Suyla Dans Kano Gezisi

Serin Sularda Dinginliğin Tadını Çıkarırken En Ulaşılmaz Yerleri Keşfetmenizi Sağlayacak Olan Kano Gezisinde, Parkurların Çoğu Birer Doğa Harikası. İyisi Mi Siz Asılın Küreklere!

Artık kesinlikle emindim. Kanoyla tanışmak hayatımı zenginleştirdi. Aslında ben bir doğa yürüyüşleri tutkunuydum. Zamanla yürüyerek ulaşamadığım sahil kıyılarını, sazlıkları ve deniz mağaralarını merak etmeye başladım. Bu merak beni kanoyla tanıştırdı. Sonra öğrendim ki, kayıkla ilgili sporların en eskisi olan kanonun geçmişi tarih öncesi çağlara kadar iniyormuş. İlk çağlarda ağaç kütüklerinin oyulmasıyla elde edilen tekneler, sonraları Kızılderililer tarafından kayın kabuklarından yapılmaya başlanmış. Hızlı ve çalkantılı sulara dayanıklı bu ilkel tekneler, zaman içinde modernize edilerek su sporları tutkunlarının hizmetine sunulmuş. Bu alet sayesinde, kürek çektiğiniz kıyılardaki kayalıkların arasına, tek kişilik kumsallara, el değmemiş koylara ve keşfedilmemiş antik harabelere rahatlıkla girebiliyorsunuz.

Heyamola, tramola!

» Görev listesi
A - Kano gezisi yazısındaki "Artık kesinlikle emindim." ifadesinden "harabelere rahatlıkla girebiliyorsunuz." ifadesine kadar olan bölümü harfi harfine yeniden yazın.
B - Kano gezisi yazısında kano sayesinde rahatlıkla girilebildiği söylenen yerlerin hepsini sıralayın.
Ardından gelen listeye ihtiyaç yok.

» Sağlanan veriler
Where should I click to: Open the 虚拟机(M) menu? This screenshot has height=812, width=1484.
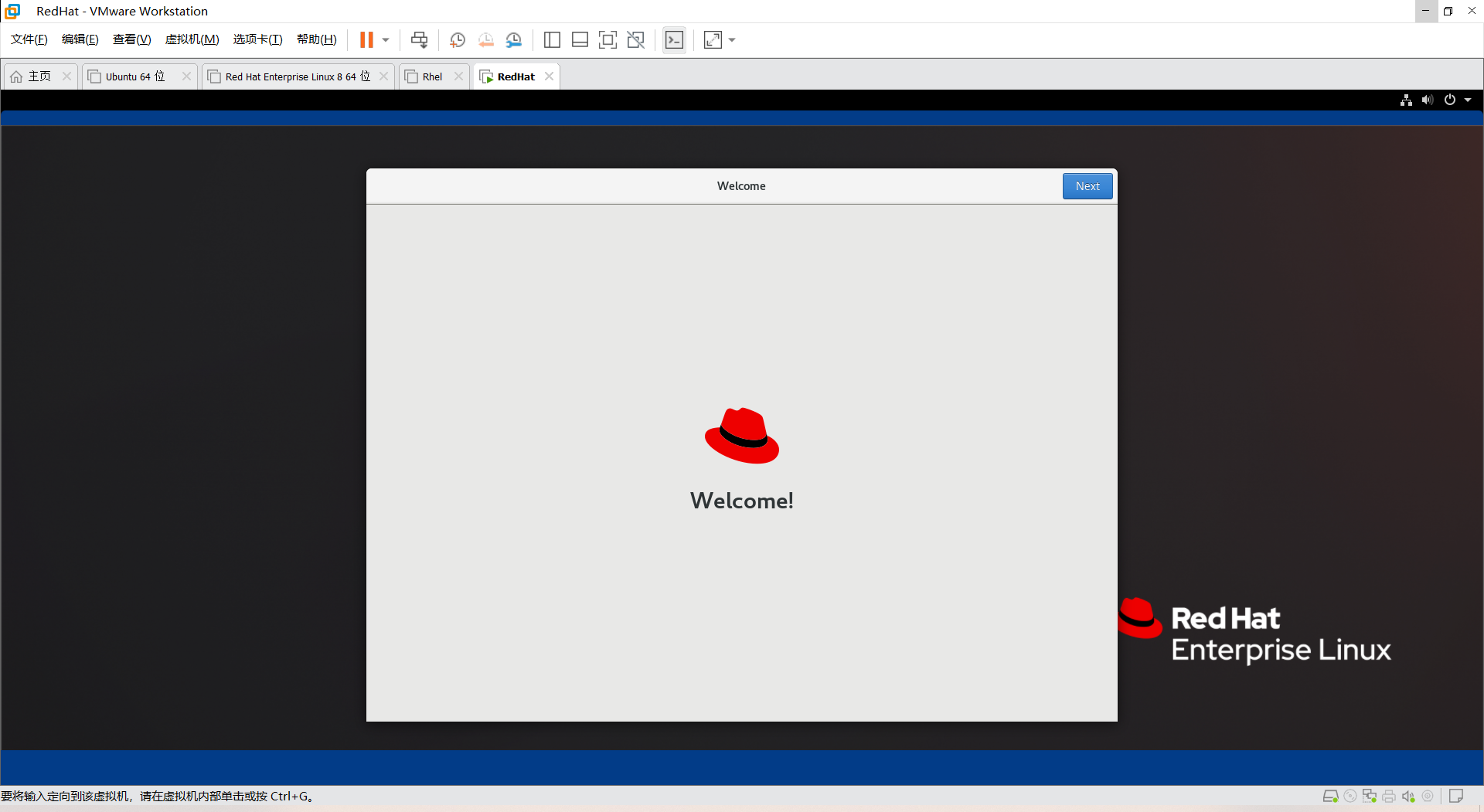192,39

» Çözümlü cevaplar
A -
Artık kesinlikle emindim. Kanoyla tanışmak hayatımı zenginleştirdi. Aslında ben bir doğa yürüyüşleri tutkunuydum. Zamanla yürüyerek ulaşamadığım sahil kıyılarını, sazlıkları ve deniz mağaralarını merak etmeye başladım. Bu merak beni kanoyla tanıştırdı. Sonra öğrendim ki, kayıkla ilgili sporların en eskisi olan kanonun geçmişi tarih öncesi çağlara kadar iniyormuş. İlk çağlarda ağaç kütüklerinin oyulmasıyla elde edilen tekneler, sonraları Kızılderililer tarafından kayın kabuklarından yapılmaya başlanmış. Hızlı ve çalkantılı sulara dayanıklı bu ilkel tekneler, zaman içinde modernize edilerek su sporları tutkunlarının hizmetine sunulmuş. Bu alet sayesinde, kürek çektiğiniz kıyılardaki kayalıkların arasına, tek kişilik kumsallara, el değmemiş koylara ve keşfedilmemiş antik harabelere rahatlıkla girebiliyorsunuz.

B -
- Kürek çekilen kıyılardaki kayalıkların arası
- Tek kişilik kumsallar
- El değmemiş koylar
- Keşfedilmemiş antik harabeler